It turns out that for nearly a year the city of New York has been staring at possible financial liability for sexual abuse suits brought against public school teachers and other public employees who may have molested children.
Legislation introduced in Albany to suspend the statute of limitations in claims against Catholic clergy was, “after much debate”, amended last year to include governments and their employees. They would be liable in lawsuits stretching back nearly six decades.
Suddenly, lobbyists and advocates for school boards, counties and small towns spoke out.
“Statutes of limitation exist for a reason,” said Bob Lowry, the deputy director of the New York State Council of School Superintendents. “How can anyone go back 40 years and ascertain what happened? Witnesses, responsible authorities, even the perpetrator himself or herself, may have passed away.”

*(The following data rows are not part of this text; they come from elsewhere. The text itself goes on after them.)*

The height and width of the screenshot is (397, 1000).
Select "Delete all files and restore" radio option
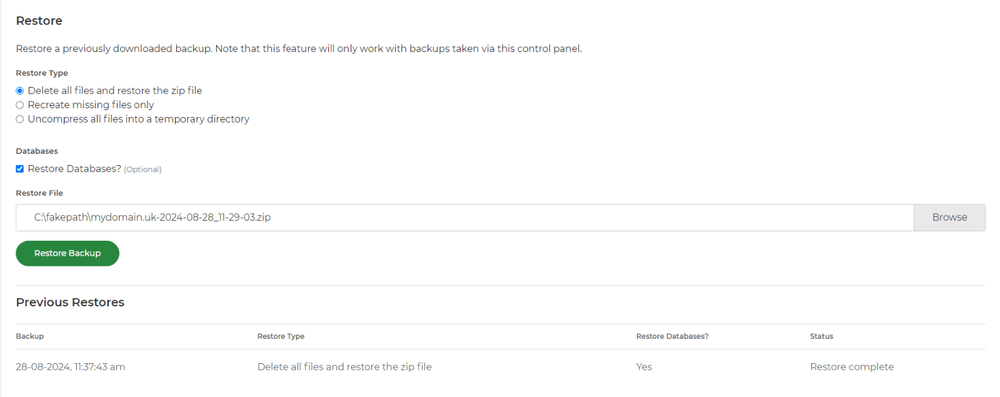click(20, 91)
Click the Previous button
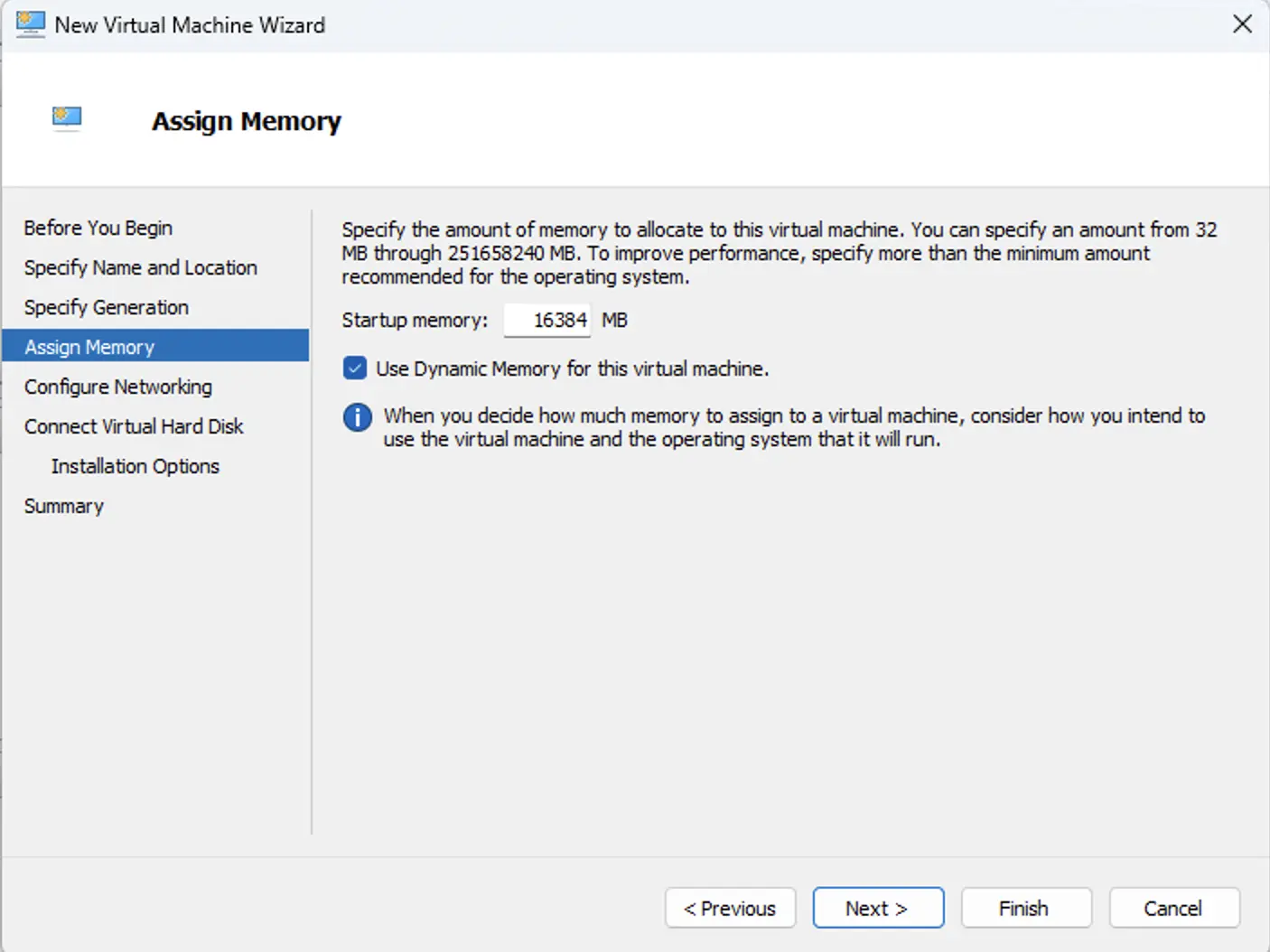Screen dimensions: 1270x952 click(730, 908)
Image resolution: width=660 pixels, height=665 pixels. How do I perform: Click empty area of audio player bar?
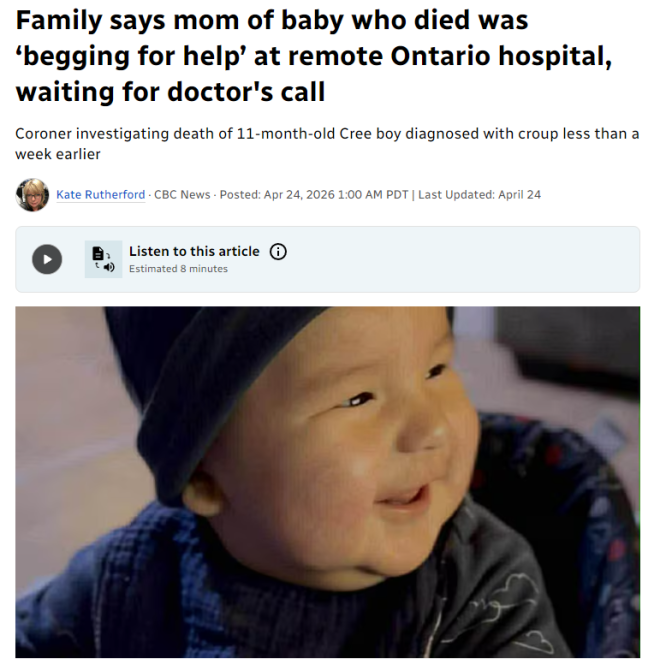click(462, 259)

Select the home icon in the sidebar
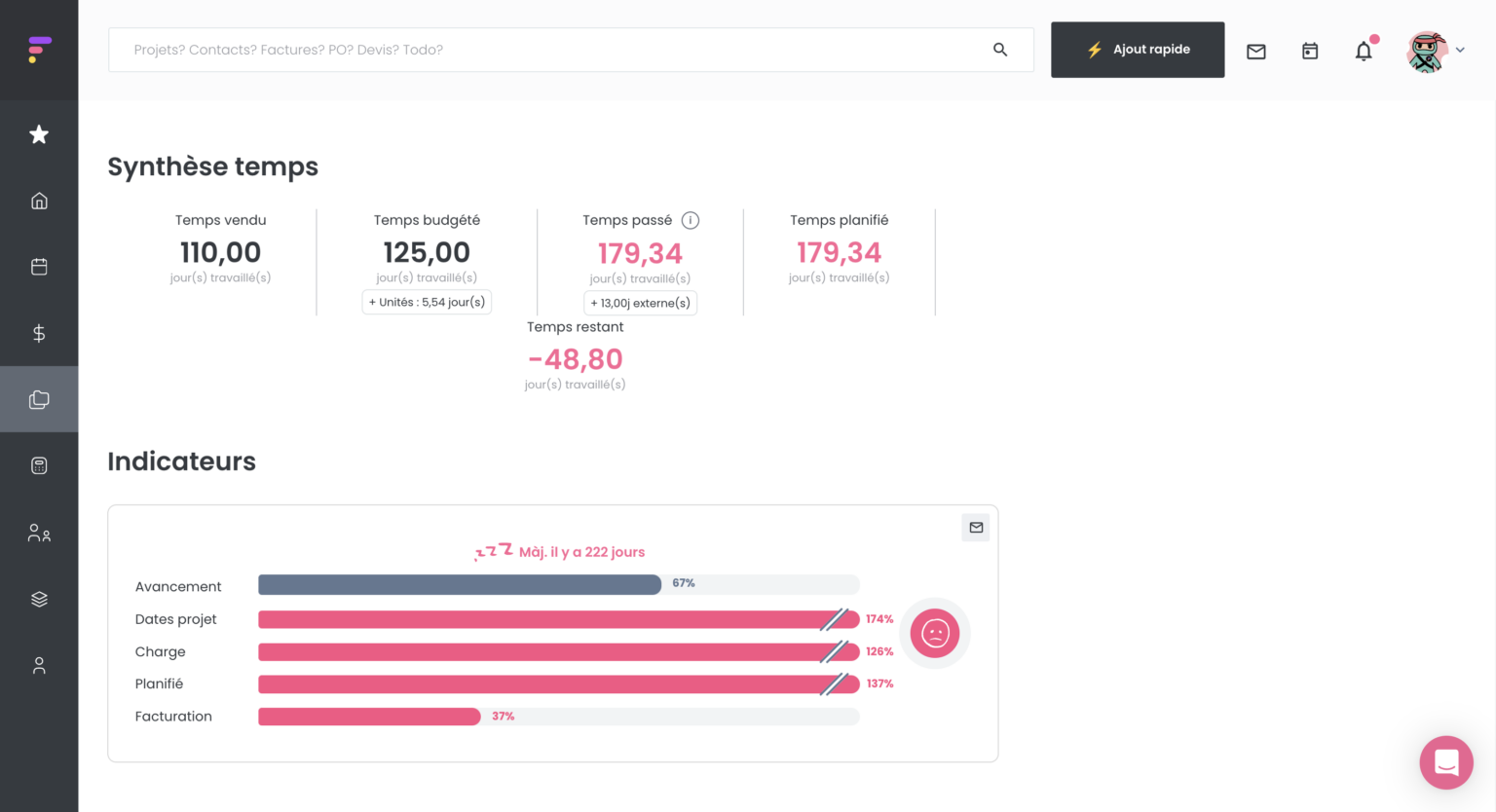tap(39, 200)
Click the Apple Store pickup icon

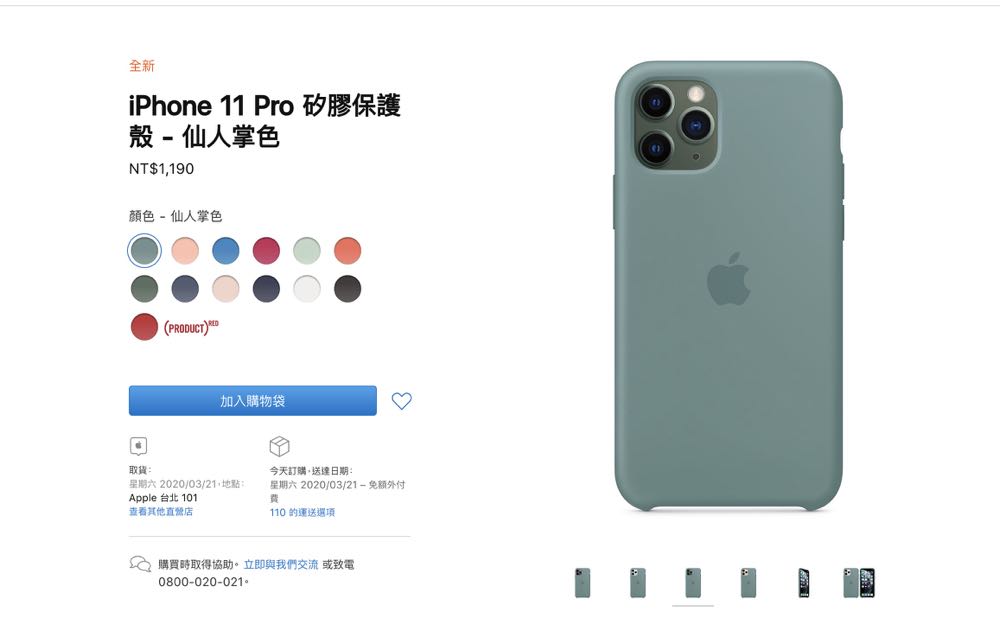138,446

And suddenly, this is not a “scandal” about benighted and devious institutions trying to save face and money. No. Jim Dwyer writes:
It is a collision of powerful civic values: the need to provide justice to people who were outrageously injured as children and manipulated into silence, and the duty of courts to decide cases based on reliable evidence.
The bill was not voted on last year (as no doubt it would have been had the Catholic Church only been at risk) but it, and a companion bill, are before the legislature again, says the Times. They would provide a one-year window for filing lawsuits that go back 40 years. Once that window had closed, the statute of limitations would run 10 years after a child turns 18.
Now, here is the most interesting part of the report:
Since 2004, Catholic dioceses nationwide have paid $1.4 billion to settle claims of abuse, many from acts from the 1970s or earlier. (Other states give more time to file suit in such cases.) Yet there is little evidence to show there is more sexual abuse among Catholic priests than among clergy from other denominations, or, for that matter, among people from other walks of life.
An audit found just six credible allegations of abuse last year against American priests, according to the United States Conference of Catholic Bishops.
The admission here of “little evidence” is linked with a Newsweek story of April 8, Mean Men, which attempted to put the matter of abuse by Catholic priests in the wider context of child sexual abuse -- long before the Times even considered it, evidently.
Interestingly, there is no p-word in this story. Although it is all about children, paedophilia is never mentioned. The term sexual abuse is used throughout. Why are priests always described as paedophiles in similar stories about the church?